I have never tried crystallized methamphetamine (shabu) but I have talked with a number of people that have been addicted to it. The experience is the same, the epinephrine-like response of the reptilian part of the brain over powers everything and life is turned into a simple series of fight-or-flight stimulae. (I'm generalizing their experiences of course.) In other words, people seem to have the energy to carry on three different jobs and never sleep or party and have sex non-stop. Yet it turns into a compulsion since you have two choices: fight or flight. (In my god/demon structure, this would be the god of survival.) Work is related to survival as is the urge to have sex.
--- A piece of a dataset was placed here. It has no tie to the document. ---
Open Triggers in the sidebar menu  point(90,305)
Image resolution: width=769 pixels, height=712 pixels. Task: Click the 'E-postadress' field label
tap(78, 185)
Now, Meth interviews people who stopped using or struggling with their addiction in the gay community. The director seems to have gone to some effort to present people and their experience in a way where you could empathize with the people -- well except for the one guy who is still a total addict and was hyperactive and rambling in fast speech. Their stories is what are needed to help people make the decision not to use. People need to hear from others how great it is and then how awful it gets (or in the case of the addict, how great he says it is as you see how awful it is around it).
The closest domestic Philippine film in recent years that I have seen that in any way addresses the drug issue was the quasi-indie Where is Francis? And that seemed to be more like Weekend At Bernie's meets what its like to be a druggie and have your druggie friend die and then try to hide the fact from others. There was a part in Meth that reminded me of this time my cousin and his friend drove me around Makati for a few hours and it wasn't until we got back to his house that it occurred to me that they were totally high out of the minds and we had been driving in circles for a few hours (or maybe I realized we had been driving in circles first?)
I also liked how the director included a lengthy discussion about how the circuit-dance culture and gym-bunny urban gay subculture in the U.S. is conducive to methamphetamine addiction (to the point where I'd almost remark, naturally). A documentary could be done just on the shadow aspects of the urban male American gay subculture yet he was able to bring it in without it taking over the entire film.
Drug addiction is a complex social question that needs more education and explication and discussion of drug use experience not less. The movie makes a contribution towards that.